The question of why these theories are so popular becomes an important one. It is a question that Professors Dick Houtman and Peter Mascini of the Erasmus University Rotterdam are interested in. In their paper published by the Journal for the Scientific Study of Religion they ask why traditional churches remain empty while New Age belief structures grow.

Houtman and Mascini conclude that the move away from organized religion and the rise of New Age phenomena can both be explained by the rise of individualization. The New Age appeals to more morally individualistic people, those who are more concerned with personal fulfillment than collective needs.

Despite this, people who are likely to follow post-traditional religions are no more likely to be rational in their belief than people who follow traditional religions (Christianity or Islam, for example). It is therefore clear that rationalism is not the reason people are moving from traditional to post-traditional belief structures.

People carry a whole host of beliefs that even they consider crazy. Some believe in Santa, others firmly hold that the dryer is stealing their socks, while others still believe in magazine astrology.

Aimee Wright, for example, a student in her fourth year at Brock University, finds the idea of an omnipotent God, who has nothing better to do than watch us, odd.

“While I believe it,” she says, “it still seems crazy.”

When pressed as to how she could hold on to something she thinks is “crazy,” Wright said that it has largely to do with a lifetime of being told to believe it, and that “the thought of something being there is far more comforting than thinking we’re all alone and this is all there is.”

While some find these contradictions frustrating, the impulse to argue against these ideas often leads to closed minded arguments that lack the rationality that is demanded of the theories.

The website www.thescienceforum.com, for example, when confronted with the DNA Phantom Effect, was the site of considerable scorn and sarcasm. One user wrote: “It seems that DNA in the context of the above item actually stands for: Did Not Appen. If it was true, surely somebody at some disco would have noticed it…”

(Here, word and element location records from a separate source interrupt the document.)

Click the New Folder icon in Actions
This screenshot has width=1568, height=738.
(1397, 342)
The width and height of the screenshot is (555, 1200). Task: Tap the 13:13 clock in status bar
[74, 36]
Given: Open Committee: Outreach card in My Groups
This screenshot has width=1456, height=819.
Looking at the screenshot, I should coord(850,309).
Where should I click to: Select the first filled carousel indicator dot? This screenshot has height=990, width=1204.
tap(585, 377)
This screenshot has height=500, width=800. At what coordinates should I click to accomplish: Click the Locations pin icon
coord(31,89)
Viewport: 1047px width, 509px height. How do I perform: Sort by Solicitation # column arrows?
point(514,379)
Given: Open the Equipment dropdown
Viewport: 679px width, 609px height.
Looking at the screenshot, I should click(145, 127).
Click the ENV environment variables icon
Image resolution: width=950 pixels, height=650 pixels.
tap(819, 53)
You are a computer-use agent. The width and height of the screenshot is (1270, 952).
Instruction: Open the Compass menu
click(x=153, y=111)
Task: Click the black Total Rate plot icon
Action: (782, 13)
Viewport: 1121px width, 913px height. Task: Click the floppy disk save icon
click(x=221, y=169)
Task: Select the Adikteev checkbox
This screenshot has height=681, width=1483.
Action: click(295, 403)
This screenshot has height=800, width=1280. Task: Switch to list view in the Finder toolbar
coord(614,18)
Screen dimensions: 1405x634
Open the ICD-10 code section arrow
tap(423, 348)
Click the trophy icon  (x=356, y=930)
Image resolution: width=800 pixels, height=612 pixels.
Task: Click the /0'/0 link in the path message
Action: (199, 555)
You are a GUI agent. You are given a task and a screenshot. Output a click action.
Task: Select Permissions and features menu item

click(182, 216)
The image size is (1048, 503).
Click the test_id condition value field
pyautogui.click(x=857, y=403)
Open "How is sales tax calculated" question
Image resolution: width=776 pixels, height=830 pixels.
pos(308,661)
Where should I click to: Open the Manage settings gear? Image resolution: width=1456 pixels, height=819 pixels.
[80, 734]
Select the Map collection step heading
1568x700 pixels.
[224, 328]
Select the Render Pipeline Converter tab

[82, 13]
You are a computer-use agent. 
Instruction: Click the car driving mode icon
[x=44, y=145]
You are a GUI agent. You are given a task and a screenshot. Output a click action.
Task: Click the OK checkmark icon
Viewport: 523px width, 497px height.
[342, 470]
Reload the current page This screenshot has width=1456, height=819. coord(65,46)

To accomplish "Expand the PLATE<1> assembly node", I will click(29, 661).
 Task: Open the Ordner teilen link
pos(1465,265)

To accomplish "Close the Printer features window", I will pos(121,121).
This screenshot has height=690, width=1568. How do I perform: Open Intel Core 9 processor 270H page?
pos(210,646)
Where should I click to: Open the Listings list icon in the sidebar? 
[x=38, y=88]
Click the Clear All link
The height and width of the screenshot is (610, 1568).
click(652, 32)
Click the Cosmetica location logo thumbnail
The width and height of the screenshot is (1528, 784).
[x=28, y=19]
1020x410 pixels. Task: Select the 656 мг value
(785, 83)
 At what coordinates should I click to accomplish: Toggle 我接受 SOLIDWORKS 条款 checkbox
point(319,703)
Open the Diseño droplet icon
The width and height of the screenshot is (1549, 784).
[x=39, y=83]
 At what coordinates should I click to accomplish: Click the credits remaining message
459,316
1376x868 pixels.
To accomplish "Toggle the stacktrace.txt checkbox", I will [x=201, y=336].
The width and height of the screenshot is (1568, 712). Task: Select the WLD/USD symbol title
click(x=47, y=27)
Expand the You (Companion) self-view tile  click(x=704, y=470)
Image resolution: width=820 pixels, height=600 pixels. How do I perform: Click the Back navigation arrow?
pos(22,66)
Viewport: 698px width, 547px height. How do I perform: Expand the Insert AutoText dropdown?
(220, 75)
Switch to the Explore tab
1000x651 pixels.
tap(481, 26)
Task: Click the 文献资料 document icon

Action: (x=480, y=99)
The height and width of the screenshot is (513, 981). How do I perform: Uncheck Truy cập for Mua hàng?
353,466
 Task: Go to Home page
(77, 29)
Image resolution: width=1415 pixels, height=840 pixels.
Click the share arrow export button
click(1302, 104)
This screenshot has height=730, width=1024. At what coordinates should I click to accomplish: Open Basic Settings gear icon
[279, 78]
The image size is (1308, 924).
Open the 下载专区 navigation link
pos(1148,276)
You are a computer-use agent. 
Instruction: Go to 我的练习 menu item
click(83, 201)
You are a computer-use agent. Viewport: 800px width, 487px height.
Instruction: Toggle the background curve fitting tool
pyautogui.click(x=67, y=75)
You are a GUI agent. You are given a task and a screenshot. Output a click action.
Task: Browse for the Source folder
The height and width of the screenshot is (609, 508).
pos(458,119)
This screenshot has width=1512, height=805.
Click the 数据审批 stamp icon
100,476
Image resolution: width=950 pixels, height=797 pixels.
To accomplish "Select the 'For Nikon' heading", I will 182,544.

Tellingly, however, those people brave enough to argue for the DNA Phantom Effect refused or were unable to answer the question posed by poster John Galt: “Have they published anything on this phenomena in a peer reviewed journal? What other work have they published? What are their credentials?”

All arguments of suppression and government control collapse under the weight of this question. The simple fact is that phenomena, which cannot be replicated, cannot be proven.

Theories like the DNA Phantom Effect in vitro are exciting and show the promise of a whole new world untapped by the efforts of humanity so far, but fail to meet even the most basic requirements of the scientific method. These conspiracy theories are not reality; they are, as the Conspiracy Show with Richard Syrett says it, reality redefined.